Teach Your Children Well

By now, you've heard the story of Karen Klein, the school bus monitor from Rochester, NY, who was viciously bullied by her charges.  When I watched the story on The Today Show, and then watched the You Tube video, I cried.  I was sick to my stomach, all the while trying to imagine what these youngsters were thinking when they said the vile things they said.  Then there's the latest incident, involving the 9/11 Memorial :  http://www.newser.com/story/148814/nyc-teens-trash-911-memorial.html

We strive to teach Murray to have respect for all (humans and animals), good manners, and most importantly, compassion and acceptance.  At the tender age of four, we still have some control over how he behaves.  But what happens when he's six?  Or ten?  Or fifteen?  We obviously can't control his behavior when we're not around.

I can only pray that the lessons we teach Murray now will carry forward...and beyond. 

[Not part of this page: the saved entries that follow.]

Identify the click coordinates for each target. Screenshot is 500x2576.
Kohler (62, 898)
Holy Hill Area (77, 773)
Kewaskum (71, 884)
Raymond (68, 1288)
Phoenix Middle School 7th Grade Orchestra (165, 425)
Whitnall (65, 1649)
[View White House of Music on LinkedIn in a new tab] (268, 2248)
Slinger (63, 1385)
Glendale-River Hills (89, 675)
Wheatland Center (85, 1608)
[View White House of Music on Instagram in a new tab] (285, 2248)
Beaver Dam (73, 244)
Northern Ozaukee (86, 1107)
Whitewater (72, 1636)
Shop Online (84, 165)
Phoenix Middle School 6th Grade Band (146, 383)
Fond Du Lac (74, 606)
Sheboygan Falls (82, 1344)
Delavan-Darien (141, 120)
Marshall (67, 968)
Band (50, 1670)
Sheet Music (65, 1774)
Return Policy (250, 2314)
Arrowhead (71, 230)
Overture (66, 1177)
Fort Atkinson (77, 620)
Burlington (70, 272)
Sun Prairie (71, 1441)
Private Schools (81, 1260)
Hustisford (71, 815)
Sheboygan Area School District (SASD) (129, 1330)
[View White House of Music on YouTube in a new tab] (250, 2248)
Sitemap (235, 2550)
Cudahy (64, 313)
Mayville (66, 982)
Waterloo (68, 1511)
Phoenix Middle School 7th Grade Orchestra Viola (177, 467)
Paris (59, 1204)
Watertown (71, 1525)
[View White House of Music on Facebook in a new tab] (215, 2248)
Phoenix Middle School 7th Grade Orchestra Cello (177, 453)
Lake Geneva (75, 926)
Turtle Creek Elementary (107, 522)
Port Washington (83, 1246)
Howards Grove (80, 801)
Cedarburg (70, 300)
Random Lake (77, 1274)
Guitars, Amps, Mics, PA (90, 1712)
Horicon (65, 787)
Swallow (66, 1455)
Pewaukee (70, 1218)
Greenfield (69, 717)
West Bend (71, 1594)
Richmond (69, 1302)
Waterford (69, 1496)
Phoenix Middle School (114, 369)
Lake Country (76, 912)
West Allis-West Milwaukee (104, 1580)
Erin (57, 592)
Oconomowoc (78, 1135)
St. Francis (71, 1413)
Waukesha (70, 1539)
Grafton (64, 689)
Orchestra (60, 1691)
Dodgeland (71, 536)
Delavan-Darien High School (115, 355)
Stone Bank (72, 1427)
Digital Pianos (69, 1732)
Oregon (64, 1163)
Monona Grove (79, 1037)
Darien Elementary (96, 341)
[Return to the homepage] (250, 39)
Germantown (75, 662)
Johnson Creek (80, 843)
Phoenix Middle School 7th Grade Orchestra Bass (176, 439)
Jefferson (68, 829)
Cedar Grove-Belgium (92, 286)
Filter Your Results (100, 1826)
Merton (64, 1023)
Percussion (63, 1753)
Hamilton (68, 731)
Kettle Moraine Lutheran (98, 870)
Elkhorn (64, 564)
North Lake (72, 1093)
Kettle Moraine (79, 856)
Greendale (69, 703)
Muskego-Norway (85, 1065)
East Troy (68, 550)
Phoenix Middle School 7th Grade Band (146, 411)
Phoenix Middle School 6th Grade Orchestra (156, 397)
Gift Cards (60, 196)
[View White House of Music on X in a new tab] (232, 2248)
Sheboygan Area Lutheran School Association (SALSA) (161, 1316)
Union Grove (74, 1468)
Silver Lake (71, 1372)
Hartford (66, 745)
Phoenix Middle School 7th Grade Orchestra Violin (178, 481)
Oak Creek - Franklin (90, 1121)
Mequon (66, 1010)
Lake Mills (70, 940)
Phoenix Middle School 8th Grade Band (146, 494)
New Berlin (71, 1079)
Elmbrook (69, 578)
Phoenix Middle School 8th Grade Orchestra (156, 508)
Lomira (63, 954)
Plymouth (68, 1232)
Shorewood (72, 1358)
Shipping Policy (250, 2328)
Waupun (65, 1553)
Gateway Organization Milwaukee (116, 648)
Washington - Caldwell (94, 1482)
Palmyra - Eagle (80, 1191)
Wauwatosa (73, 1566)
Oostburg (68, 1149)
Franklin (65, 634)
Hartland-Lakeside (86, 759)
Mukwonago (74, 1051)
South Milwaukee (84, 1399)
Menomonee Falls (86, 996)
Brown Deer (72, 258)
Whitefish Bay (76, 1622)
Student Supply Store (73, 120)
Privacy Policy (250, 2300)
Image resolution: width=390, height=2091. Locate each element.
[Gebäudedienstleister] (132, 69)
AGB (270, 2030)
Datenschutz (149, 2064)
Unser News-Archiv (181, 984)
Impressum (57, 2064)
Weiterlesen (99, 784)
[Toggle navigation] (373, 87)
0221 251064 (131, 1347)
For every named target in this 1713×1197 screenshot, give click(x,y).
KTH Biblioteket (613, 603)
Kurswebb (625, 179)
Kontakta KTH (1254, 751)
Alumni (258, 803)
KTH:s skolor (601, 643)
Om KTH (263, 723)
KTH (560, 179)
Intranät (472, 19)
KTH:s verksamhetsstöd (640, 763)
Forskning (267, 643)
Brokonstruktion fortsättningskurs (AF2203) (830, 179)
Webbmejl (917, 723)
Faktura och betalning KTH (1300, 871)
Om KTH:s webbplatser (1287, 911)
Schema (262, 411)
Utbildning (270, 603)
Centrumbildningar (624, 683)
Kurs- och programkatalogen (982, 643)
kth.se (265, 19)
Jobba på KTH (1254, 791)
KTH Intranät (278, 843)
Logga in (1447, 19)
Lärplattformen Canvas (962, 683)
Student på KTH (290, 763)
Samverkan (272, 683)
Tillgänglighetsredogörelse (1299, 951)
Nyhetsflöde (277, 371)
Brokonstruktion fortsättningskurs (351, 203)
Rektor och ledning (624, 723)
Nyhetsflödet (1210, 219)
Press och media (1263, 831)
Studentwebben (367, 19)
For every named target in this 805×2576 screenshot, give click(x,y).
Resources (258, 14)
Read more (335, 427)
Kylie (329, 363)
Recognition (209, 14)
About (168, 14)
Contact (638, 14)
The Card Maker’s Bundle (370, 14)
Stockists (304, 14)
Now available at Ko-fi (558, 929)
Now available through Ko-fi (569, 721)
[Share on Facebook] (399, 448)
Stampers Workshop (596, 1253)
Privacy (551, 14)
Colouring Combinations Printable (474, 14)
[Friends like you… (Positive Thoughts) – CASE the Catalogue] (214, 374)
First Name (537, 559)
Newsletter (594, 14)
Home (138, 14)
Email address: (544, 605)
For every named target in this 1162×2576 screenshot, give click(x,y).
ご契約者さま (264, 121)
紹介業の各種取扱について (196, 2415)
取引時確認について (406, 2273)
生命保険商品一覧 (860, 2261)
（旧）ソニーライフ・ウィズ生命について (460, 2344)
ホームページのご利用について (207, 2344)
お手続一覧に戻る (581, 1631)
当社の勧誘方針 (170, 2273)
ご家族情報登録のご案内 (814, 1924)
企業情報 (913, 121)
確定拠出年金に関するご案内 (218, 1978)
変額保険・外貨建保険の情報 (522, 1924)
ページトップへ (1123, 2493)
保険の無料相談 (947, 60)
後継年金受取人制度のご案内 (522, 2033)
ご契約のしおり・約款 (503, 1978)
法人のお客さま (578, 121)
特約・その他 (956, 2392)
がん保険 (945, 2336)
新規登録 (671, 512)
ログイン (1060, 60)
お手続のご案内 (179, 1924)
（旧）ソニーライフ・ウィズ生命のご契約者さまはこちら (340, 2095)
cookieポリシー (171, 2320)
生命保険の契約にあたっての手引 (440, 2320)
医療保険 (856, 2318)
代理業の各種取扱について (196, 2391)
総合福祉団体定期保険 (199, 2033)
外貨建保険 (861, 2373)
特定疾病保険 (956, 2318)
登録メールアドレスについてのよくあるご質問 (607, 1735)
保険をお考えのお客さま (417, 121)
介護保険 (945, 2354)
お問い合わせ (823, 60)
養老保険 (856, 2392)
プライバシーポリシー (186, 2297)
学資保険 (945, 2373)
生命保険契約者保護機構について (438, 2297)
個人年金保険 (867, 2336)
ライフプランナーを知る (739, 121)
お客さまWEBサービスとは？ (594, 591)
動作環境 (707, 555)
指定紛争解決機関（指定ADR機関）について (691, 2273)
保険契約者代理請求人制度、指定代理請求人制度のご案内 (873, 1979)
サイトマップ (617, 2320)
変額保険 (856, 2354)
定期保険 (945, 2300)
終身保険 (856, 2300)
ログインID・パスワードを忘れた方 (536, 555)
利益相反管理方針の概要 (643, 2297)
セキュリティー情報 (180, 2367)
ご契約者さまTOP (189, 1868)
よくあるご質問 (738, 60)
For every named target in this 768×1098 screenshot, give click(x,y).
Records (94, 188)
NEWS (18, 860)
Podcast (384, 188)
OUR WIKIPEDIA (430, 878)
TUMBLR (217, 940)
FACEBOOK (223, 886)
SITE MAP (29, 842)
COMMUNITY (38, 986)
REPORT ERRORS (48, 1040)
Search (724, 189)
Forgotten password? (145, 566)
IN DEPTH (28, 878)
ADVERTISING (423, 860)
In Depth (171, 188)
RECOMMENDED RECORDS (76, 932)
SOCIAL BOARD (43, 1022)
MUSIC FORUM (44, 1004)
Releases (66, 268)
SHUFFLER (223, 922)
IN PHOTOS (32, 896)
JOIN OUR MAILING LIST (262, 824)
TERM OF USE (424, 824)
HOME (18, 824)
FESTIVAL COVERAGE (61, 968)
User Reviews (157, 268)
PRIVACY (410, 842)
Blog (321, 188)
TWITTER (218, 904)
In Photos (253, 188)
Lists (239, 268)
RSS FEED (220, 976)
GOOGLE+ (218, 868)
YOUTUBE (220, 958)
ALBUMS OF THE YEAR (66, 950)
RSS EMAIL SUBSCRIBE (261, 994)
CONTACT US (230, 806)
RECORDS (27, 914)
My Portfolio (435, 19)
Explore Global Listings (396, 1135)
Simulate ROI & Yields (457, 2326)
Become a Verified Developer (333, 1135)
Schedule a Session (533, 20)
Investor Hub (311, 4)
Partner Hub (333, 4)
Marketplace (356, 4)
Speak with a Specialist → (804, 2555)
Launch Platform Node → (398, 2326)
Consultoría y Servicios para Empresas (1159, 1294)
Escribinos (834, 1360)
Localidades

What do you think?  Are the parents to blame?  Or, were they just being typical teens and pre-teens acting out? 


Mel said...

I'm not sure if the parents are to blame completely. I know that it is important to talk about being kind, about being a friend, loving and standing up for people. I'm not sure if those parents did talk about that. I know that kids in groups can bend to peer pressure and that they can go along with terrible things. I know that this is just one thing that tells me I don't ever want to let my kid ride the school bus and that I am still not sure I can turn her over to the public school system.

Marie said...

I think you make a good point, Mel. When I think back to my childhood, I know that I didn't always behave in a way that would make my parents proud. The phrase, "we taught you better than that" comes to mind.

Curt Rogers said...

I heard about this while I was in Buffalo this past week but didn't get a chance to watch it. I finally did this morning but couldn't make it more than a minute or so into it. I am appalled and sickened by this behavior. I'm not sure who to blame. Obviously the parents are accountable for their children but I remember well mine own junior and senior high school days. It's a cutthroat environment, kill or be killed, and I think a lot of children react to that. We're not teaching them to be strong and respectful, to feel safe as individuals and as a result I think things like this occur because that sense of needing to belong escalates. No one wants to be the hero, no one wants to step away from the crowd and risk the torment that all too easily comes. I think we need to look at the social settings of the school environment and begin to build from there.

Stephanie said...

I do not believe these were typical teens, but do think kids are ruder then ever before. Sad...and there is no excuse for this behaviour!